§ KETENTUAN:
1. Apakah tiap pernyataan ini sesuai dengan teks tentang pembiayaan IKN? Jawab ya atau tidak, lalu kutip persis kata-kata teks yang menentukannya. (a) Dalam skema Kemenkeu tahun 2019, istana dibiayai melalui APBN. (b) Perumahan umum dibiayai melalui KPBU. (c) Jokowi menyebut porsi APBN hanya Rp 90 triliun.
2. Teruskan teks tentang pembiayaan IKN, mulai setelah kalimat terakhirnya.

Semula, pada 2019, Kemenkeu merinci skema pembiayaan berbagai sarana IKN yang bernilai Rp 466 triliun adalah sbb (27/8/2019):
Melalui APBN (20 persen): Infrastruktur pelayanan dasar; Istana dan bangunan strategis TNI/Polri; Rumah dinas PNS/TNI/Polri; Pengadaan lahan; Pangkalan militer; dan RTH.
Melalui Swasta (26 persen): Perumahan umum; Perguruan tinggi; Peningkatan bandara, pelabuhan, dan jalan tol; Sarana kesehatan; Shopping mall; MICE.
Melalui KPBU (54 persen): Gedung eksekutif, legislatif, dan yudikatif; Infrastruktur selain tercakup APBN; Sarana Pendidikan & Kesehatan; Museum LP; Sarana penunjang.
Belakangan Jokowi mengatakan porsi APBN hanya Rp 90 triliun dan dipakai untuk kawasan inti berisi gedung-gedung istana dan kementrian (22/2/2022). Dalam hal ini, menurut logika umum, kawasan inti mestinya juga termasuk kantor-kantor legislatif dan yudikatif (silakan rujuk Canberra atau Washington).
Karena banyaknya sarana atau gedung yang akan dibangun, maka anggaran Rp 90 triliun tersebut pasti tidak cukup. Artinya, agar porsi APBN terkesan rendah (hanya 20 persen) diduga telah terjadi manipulasi informasi.

§ DATA YANG DIBERIKAN:
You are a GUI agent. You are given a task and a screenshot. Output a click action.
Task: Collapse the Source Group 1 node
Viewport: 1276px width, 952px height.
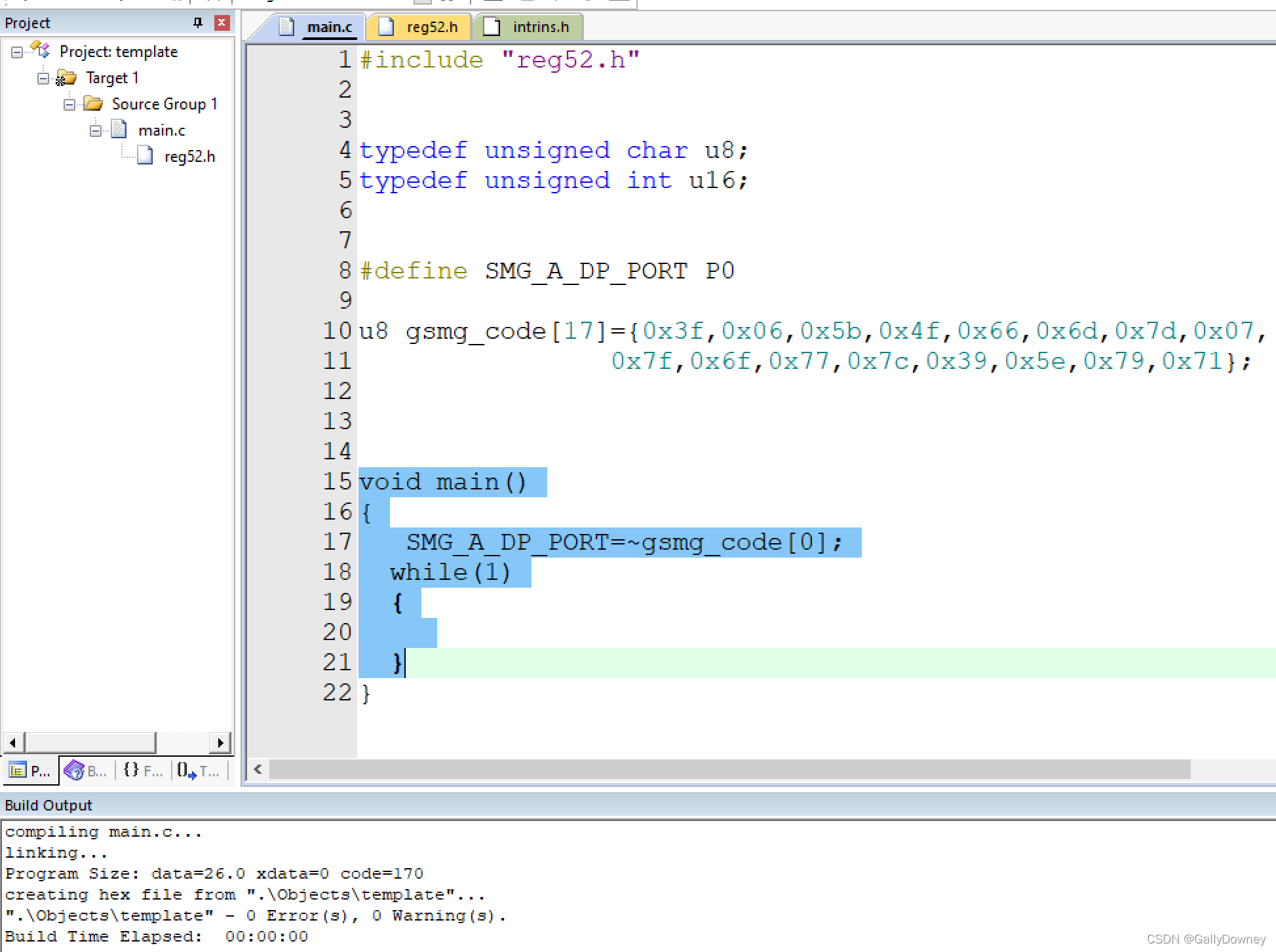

§ JAWABAN:
1.
(a) Ya: "Melalui APBN (20 persen): Infrastruktur pelayanan dasar; Istana dan bangunan strategis TNI/Polri"
(b) Tidak: "Melalui Swasta (26 persen): Perumahan umum"
(c) Ya: "Belakangan Jokowi mengatakan porsi APBN hanya Rp 90 triliun"

2.
Di sisi lain, jika gedung-gedung eksekutif, legislatif dan yudikatif benar akan dibangun melalui skema KPBU (Kerjasama Pemerintah dan Badan Usaha), maka akan terjadi pula pelanggaran aturan. Sebab pembangunan melalui skema KPBU pada prinsipnya melibatkan swasta. Sementara, yang dibangun kantor-kantor lembaga negara yang merupakan objek vital nasional (obvitnas). Jelas membangun obvitnas sesuai skema KPBU melanggar aturan.
Sebenarnya, sesuai Pasal 5 Perpres No.38/2015 tentang KPBU, sarana yang boleh dikerja-samakan melalui KPBU adalah sarana ekonomi dan sosial. Sarana gedung eksekutif, legislatif dan yudikatif jelas tidak eligible memakai skema KPBU. Jika tetap dipaksakan, maka terjadi pembisnisan obvitnas guna memberi untung BESAR bagi swasta, asing dan oligarki, namun sekaligus menggadaikan kedaulatan negara dan martabat bangsa.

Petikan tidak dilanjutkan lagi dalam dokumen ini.